Records contained in a dataset

**********

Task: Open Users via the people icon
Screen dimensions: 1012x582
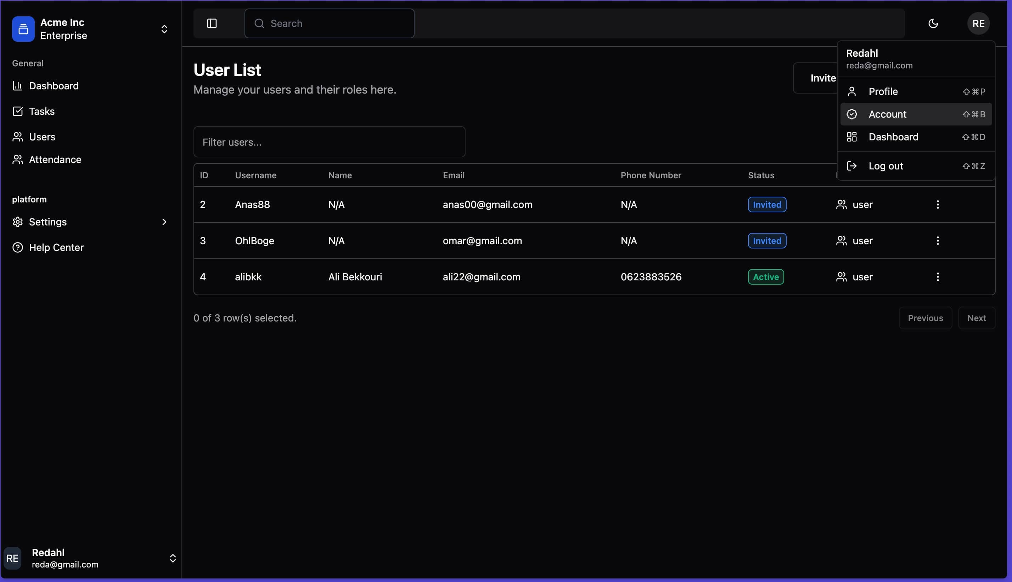Action: pyautogui.click(x=18, y=137)
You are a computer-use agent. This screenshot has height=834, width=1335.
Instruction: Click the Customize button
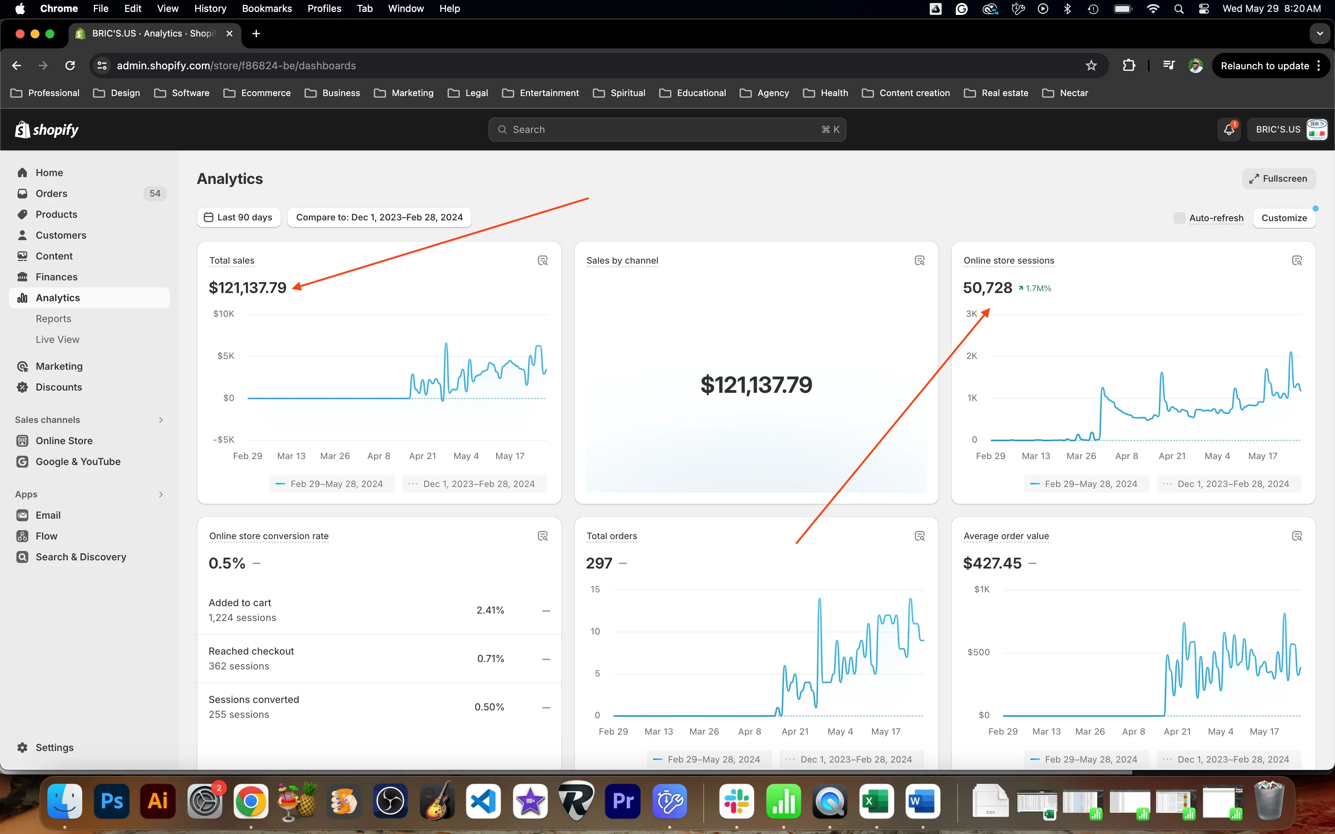(1284, 218)
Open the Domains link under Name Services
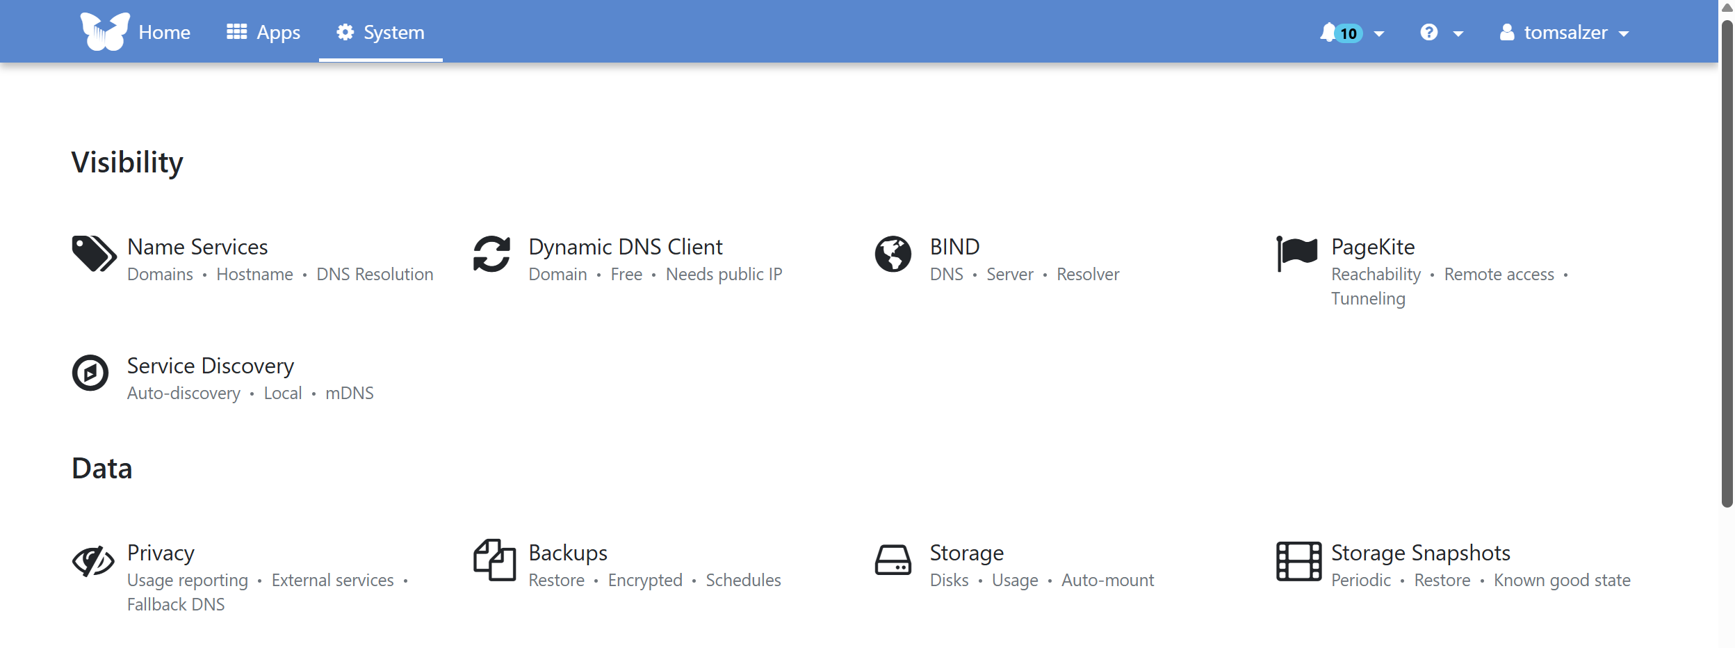The width and height of the screenshot is (1735, 648). coord(160,274)
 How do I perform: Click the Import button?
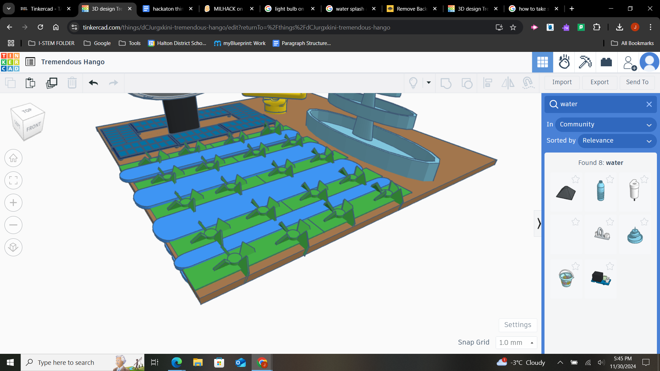(562, 82)
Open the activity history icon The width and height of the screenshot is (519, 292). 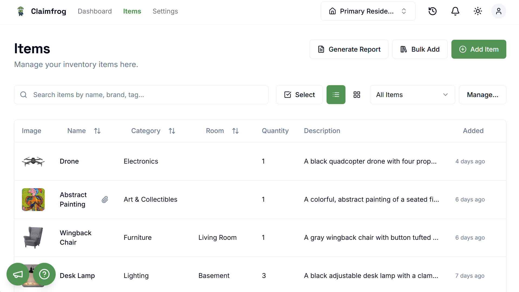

**********

Could you repeat every entry above exactly, with each picture omitted?

Task: Open Users via the people icon
Screen dimensions: 1012x582
Action: pyautogui.click(x=18, y=137)
You are a computer-use agent. This screenshot has height=834, width=1335.
Instruction: Click the Customize button
(1284, 218)
Open the Domains link under Name Services
The width and height of the screenshot is (1735, 648). coord(160,274)
 How do I perform: Click the Import button?
(562, 82)
Open the activity history icon The width and height of the screenshot is (519, 292). 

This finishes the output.